Lockdown has been a tough ordeal for many people, but experiencing lockdown without the arts is unthinkable; people have turned to all kinds of creative outlets in this time to discover, experience, create and connect. 

Music, of course, has been one of these outlets.

Projects such as the One World: Together At Home virtual concert showed the impact music can have in our lives, and emphasised the importance of the connections that people form with music and the need for people to come together.

Many similar projects and concerts continue to take place at a more localised level, with online community music groups and choirs becoming meaningful social and cultural hubs.

People are now taking up and showcasing music in their communities in a way that academics once thought was limited to school settings.

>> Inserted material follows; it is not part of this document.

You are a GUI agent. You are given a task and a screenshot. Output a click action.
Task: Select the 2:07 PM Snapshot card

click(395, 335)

A quick browse of social media reveals the volume of positive collaborative musical activities taking place online and within individual households.

Some schools and music departments have already capitalised on this new way of music-making and produced similar pre-recorded performance videos with their staff and students.

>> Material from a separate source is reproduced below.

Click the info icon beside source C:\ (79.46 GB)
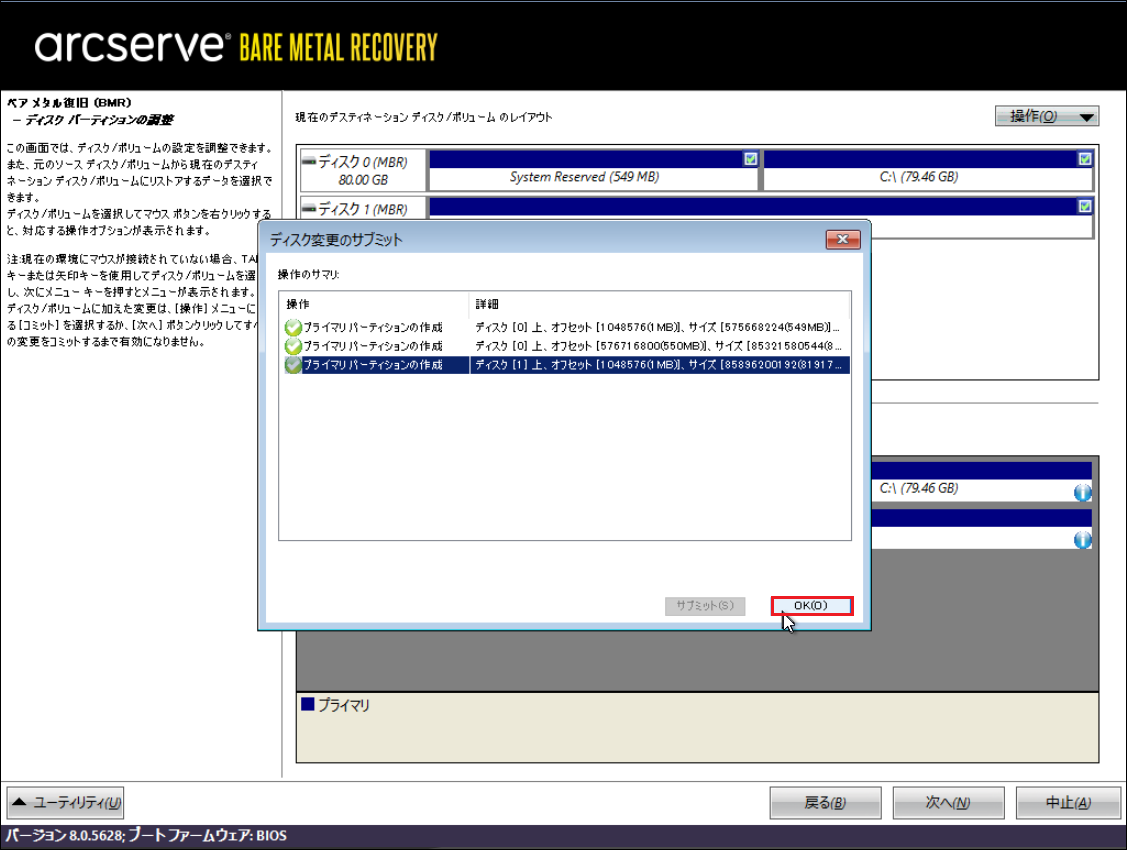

Young people, teachers, and parents alike have, therefore, been captivated by this new creative and innovative musical revolution, where the very focus of music is founded upon notions of group and self-identities.

How music can help to reform school and social bonds

Musical activities have always relied on the interconnectedness of individuals and various groups: fellow musicians, audiences, dancers and so on.

As schools seek to facilitate the (re)formation of social bonds between individual students, classes and staff, utilising music as a familiar, safe mechanism could assist students in the transition to a “new normal” of education.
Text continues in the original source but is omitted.